Re: exec error: BUG: Bad rss-counter

Zhou Yanjie <zhouyanjie@xxxxxxxxxxxxxx> · Tue, 30 Mar 2021 12:56:07 +0800

Hi Ilya,

On 2021/3/29 上午10:48, Ilya Lipnitskiy wrote:
On Sat, Mar 20, 2021 at 8:59 AM Zhou Yanjie <zhouyanjie@xxxxxxxxxxxxxx> wrote:
Hi Ilya,

On 2021/3/3 下午11:55, Ilya Lipnitskiy wrote:
On Wed, Mar 3, 2021 at 7:50 AM Eric W. Biederman <ebiederm@xxxxxxxxxxxx> wrote:
Ilya Lipnitskiy <ilya.lipnitskiy@xxxxxxxxx> writes:

On Tue, Mar 2, 2021 at 11:37 AM Eric W. Biederman <ebiederm@xxxxxxxxxxxx> wrote:
Ilya Lipnitskiy <ilya.lipnitskiy@xxxxxxxxx> writes:

On Mon, Mar 1, 2021 at 12:43 PM Eric W. Biederman <ebiederm@xxxxxxxxxxxx> wrote:
Ilya Lipnitskiy <ilya.lipnitskiy@xxxxxxxxx> writes:

Eric, All,

The following error appears when running Linux 5.10.18 on an embedded
MIPS mt7621 target:
[    0.301219] BUG: Bad rss-counter state mm:(ptrval) type:MM_ANONPAGES val:1

Being a very generic error, I started digging and added a stack dump
before the BUG:
Call Trace:
[<80008094>] show_stack+0x30/0x100
[<8033b238>] dump_stack+0xac/0xe8
[<800285e8>] __mmdrop+0x98/0x1d0
[<801a6de8>] free_bprm+0x44/0x118
[<801a86a8>] kernel_execve+0x160/0x1d8
[<800420f4>] call_usermodehelper_exec_async+0x114/0x194
[<80003198>] ret_from_kernel_thread+0x14/0x1c

So that's how I got to looking at fs/exec.c and noticed quite a few
changes last year. Turns out this message only occurs once very early
at boot during the very first call to kernel_execve. current->mm is
NULL at this stage, so acct_arg_size() is effectively a no-op.
If you believe this is a new error you could bisect the kernel
to see which change introduced the behavior you are seeing.

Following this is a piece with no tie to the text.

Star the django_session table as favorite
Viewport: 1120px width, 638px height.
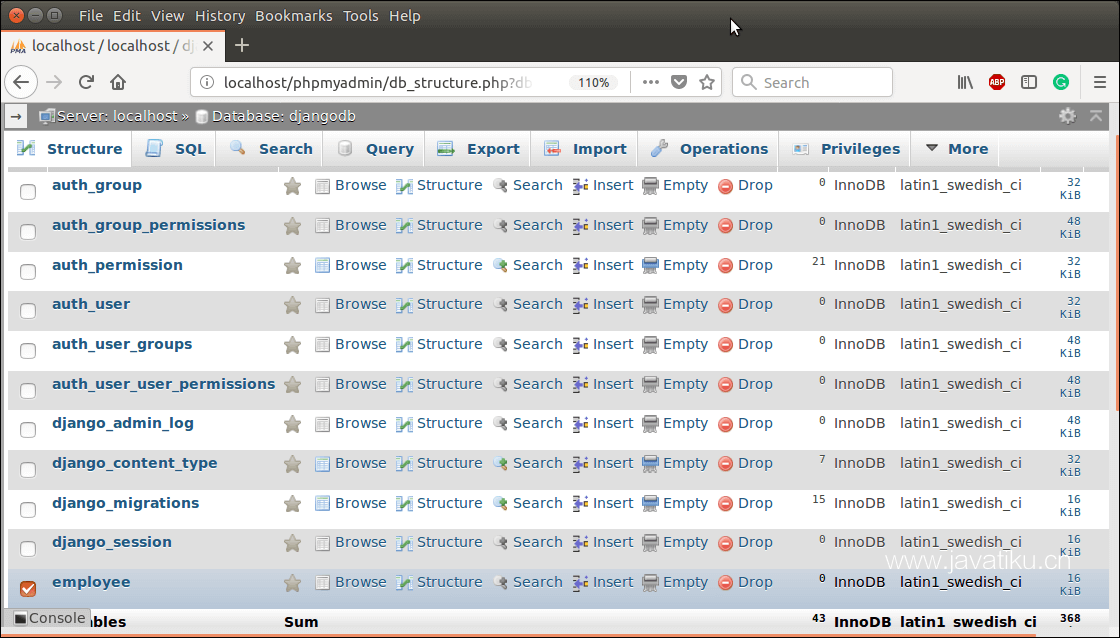pyautogui.click(x=292, y=543)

More digging, and I traced the RSS counter increment to:
[<8015adb4>] add_mm_counter_fast+0xb4/0xc0
[<80160d58>] handle_mm_fault+0x6e4/0xea0
[<80158aa4>] __get_user_pages.part.78+0x190/0x37c
[<8015992c>] __get_user_pages_remote+0x128/0x360
[<801a6d9c>] get_arg_page+0x34/0xa0
[<801a7394>] copy_string_kernel+0x194/0x2a4
[<801a880c>] kernel_execve+0x11c/0x298
[<800420f4>] call_usermodehelper_exec_async+0x114/0x194
[<80003198>] ret_from_kernel_thread+0x14/0x1c

In fact, I also checked vma_pages(bprm->vma) and lo and behold it is set to 1.

How is fs/exec.c supposed to handle implied RSS increments that happen
due to page faults when discarding the bprm structure? In this case,
the bug-generating kernel_execve call never succeeded, it returned -2,
but I didn't trace exactly what failed.
Unless I am mistaken any left over pages should be purged by exit_mmap
which is called by mmput before mmput calls mmdrop.
Good to know. Some more digging and I can say that we hit this error
when trying to unmap PFN 0 (is_zero_pfn(pfn) returns TRUE,
vm_normal_page returns NULL, zap_pte_range does not decrement
MM_ANONPAGES RSS counter). Is my understanding correct that PFN 0 is
usable, but special? Or am I totally off the mark here?
It would be good to know if that is the page that get_user_pages_remote
returned to copy_string_kernel.  The zero page that is always zero,
should never be returned when a writable mapping is desired.
Indeed, pfn 0 is returned from get_arg_page: (page is 0x809cf000,
page_to_pfn(page) is 0) and it is the same page that is being freed and not
refcounted in mmput/zap_pte_range. Confirmed with good old printk. Also,
ZERO_PAGE(0)==0x809fc000 -> PFN 5120.

I think I have found the problem though, after much digging and thanks to all
the information provided. init_zero_pfn() gets called too late (after
the call to
is_zero_pfn(0) from mmput returns true), until then zero_pfn == 0, and after,
zero_pfn == 5120. Boom.

So PFN 0 is special, but only for a little bit, enough for something
on my system
to call kernel_execve :)

Question: is my system not supposed to be calling kernel_execve this
early or does
init_zero_pfn() need to happen earlier? init_zero_pfn is currently a
core_initcall.
Looking quickly it seems that init_zero_pfn() is in mm/memory.c and is
common for both mips and x86.  Further it appears init_zero_pfn() has
been that was since 2009 a13ea5b75964 ("mm: reinstate ZERO_PAGE").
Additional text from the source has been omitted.